Why is there a shortage?
In early March nickel prices retreated by ~20% from February highs. The sharp move came after China steel giant and top nickel producer Tsingshan announced plans to produce a precursor to battery-grade nickel from nickel pig iron (NPI). This dampened investor expectations for a future shortage of Class 1 nickel from strong forecast growth in electric vehicle (EV) battery demand. However, meeting the environmental requirements of consumers and alleviating substitution pressures remain key challenges for nickel suppliers in the coming years.
Battery Demand Optimism
In the wake of Covid-19, policymakers in Europe, China and the US, have more forcefully adopted a decarbonisation agenda, spurred by a desire to stimulate post-pandemic economic recoveries through “green” investment. The EV sector will be a key beneficiary, with governments looking to phase out combustion vehicles and invest in EV infrastructure. CRU estimates nickel consumption could double by 2030 (~2.5 Mt in 2020) due to EV battery demand growth. The market needs additional supply to meet this; Macquarie says battery-grade nickel production will need to grow by 1 Mt over the next decade.
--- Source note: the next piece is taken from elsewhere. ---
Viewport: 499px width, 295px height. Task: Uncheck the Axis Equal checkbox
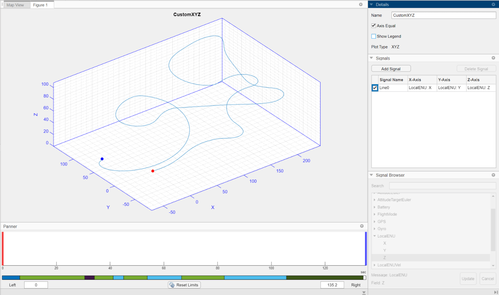[x=373, y=25]
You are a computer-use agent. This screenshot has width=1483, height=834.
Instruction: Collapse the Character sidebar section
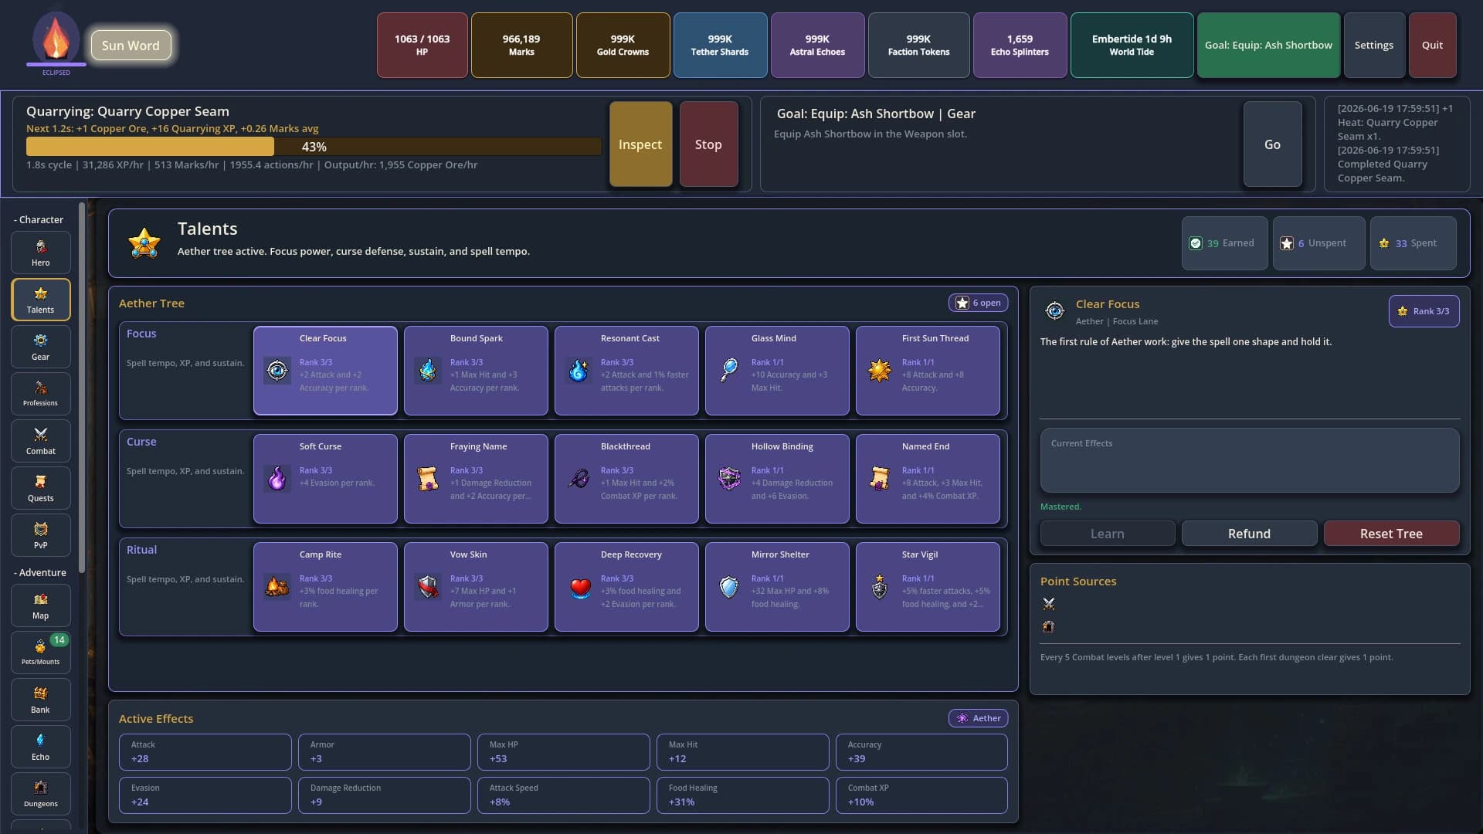[39, 219]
Tsingshan Moves to Fill Supply Gap
Tsingshan, the world’s largest nickel producer, is responding to the expected supply gap. The company announced plans to supply nickel matte from its Indonesian NPI operations to two China battery companies by the end of 2021 and revised output projections by 75 kt to 850 kt in 2022 and by 300 kt to 1.1 Mt in 2023. SMM estimates it will cost at least $14,000 to produce nickel sulphate via Tsingshan’s route, not accounting for the capital cost of required downstream converter plants. An efficient process to produce battery-grade metal from NPI, traditionally used for steelmaking, will limit reliance on a future wave of HPAL nickel projects to meet battery-grade nickel demand and limit any potential bifurcation between more abundant NPI and Class 1 metal.
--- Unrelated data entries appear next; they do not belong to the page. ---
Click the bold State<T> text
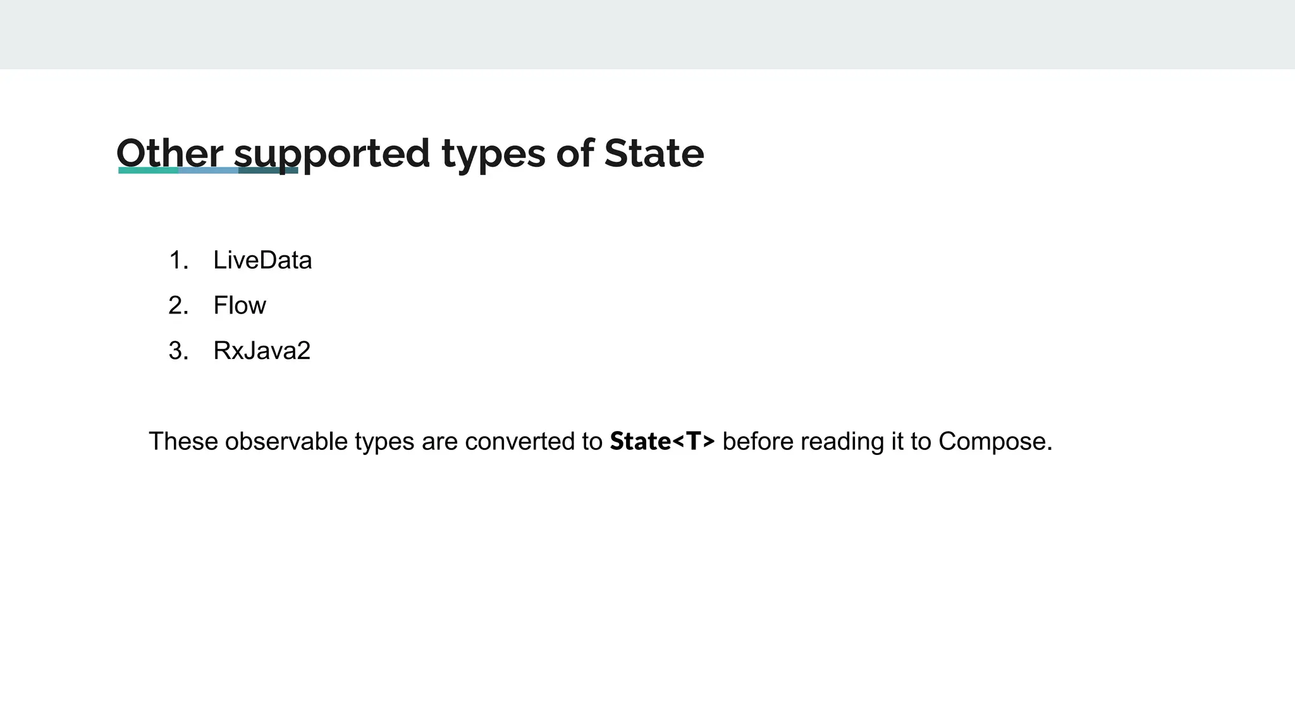Viewport: 1295px width, 728px height. pyautogui.click(x=662, y=441)
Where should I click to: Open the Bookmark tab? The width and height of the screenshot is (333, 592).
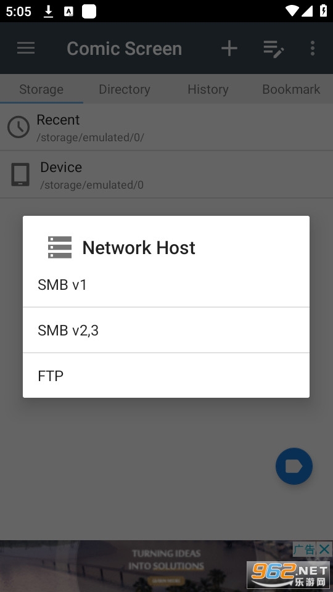[291, 89]
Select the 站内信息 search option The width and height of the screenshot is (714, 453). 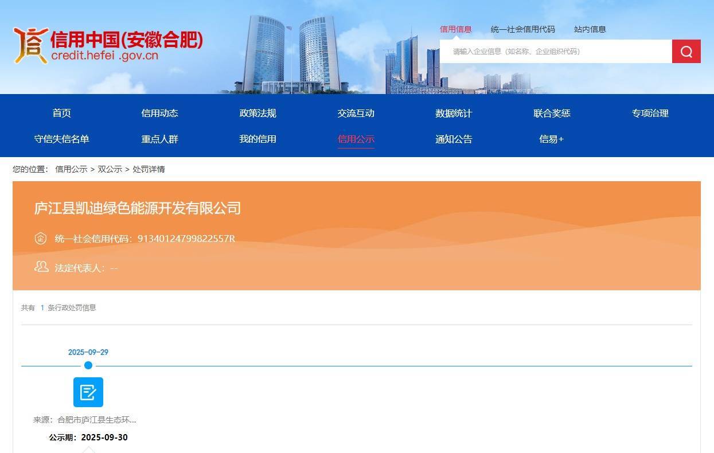point(590,29)
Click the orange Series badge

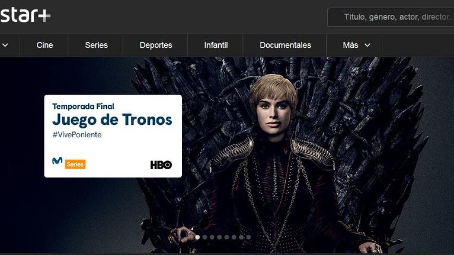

Tsingshan Faces ESG Hurdles
Sceptics of Tsingshan’s announcement fear that the technology for producing NPI from nickel matte is untested and the company’s timeline for ramping up output is too ambitious. Detractors also cite that producing battery-grade nickel from NPI is four times more carbon-intensive than the HPAL method, with Indonesian NPI operations largely reliant on coal-fired power. Initially, Tsingshan will focus on supplying China. It may struggle to meet expectations from western consumers such as Tesla for “environmentally sound” sources of nickel in the short-term. Tsingshan plans to alleviate concerns by investing in 2 GW of renewable energy facilities to achieve net-zero emissions from its Indonesian operations, but this could take years.
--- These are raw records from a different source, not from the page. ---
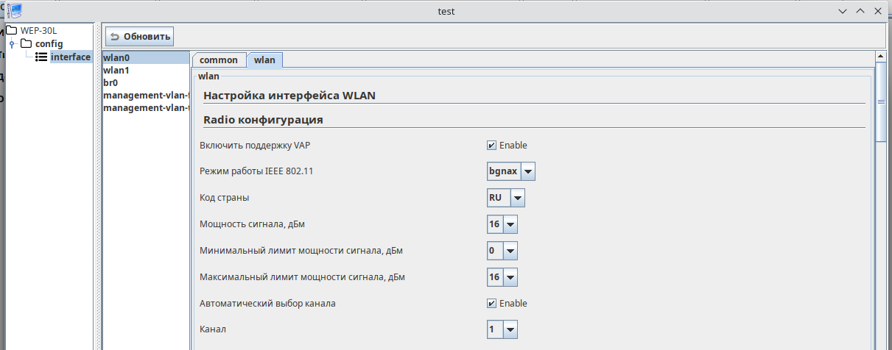Uncheck Автоматический выбор канала Enable
Screen dimensions: 892x350
pyautogui.click(x=491, y=304)
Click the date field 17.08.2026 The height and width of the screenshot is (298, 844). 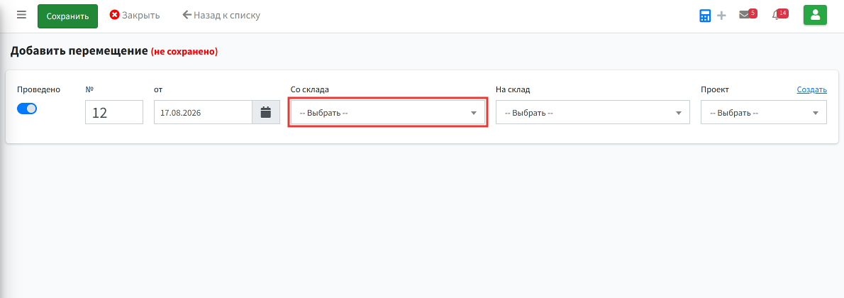[203, 113]
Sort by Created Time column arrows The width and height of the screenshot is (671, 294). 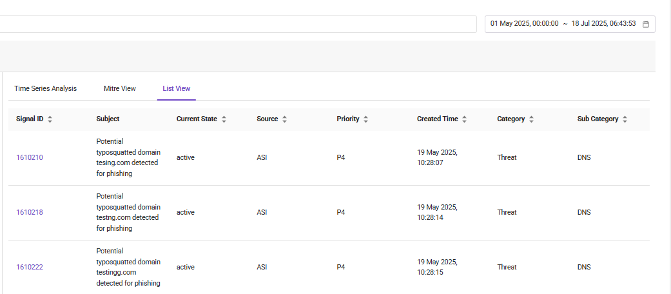pyautogui.click(x=464, y=119)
Battery Substitution Threat
Varying consumer requirements and a host of promising technologies leave the door open to a variety of prospective battery chemistries, particularly post-2030 when the industry could move beyond lithium-based batteries. Environmental issues and supply-constraints for specific metals will drive industry substitution pressures. This was made evident recently by Elon Musk, who stated Tesla were shifting to LIP (Lithium-Iron-Phosphate) batteries for its standard range cars amid concerns over nickel supply. However, in the coming decade, battery-makers seeking high-performance and long-range will struggle to avoid high-nickel chemistries. The metal is therefore well-positioned for the strong growth in demand anticipated by the market.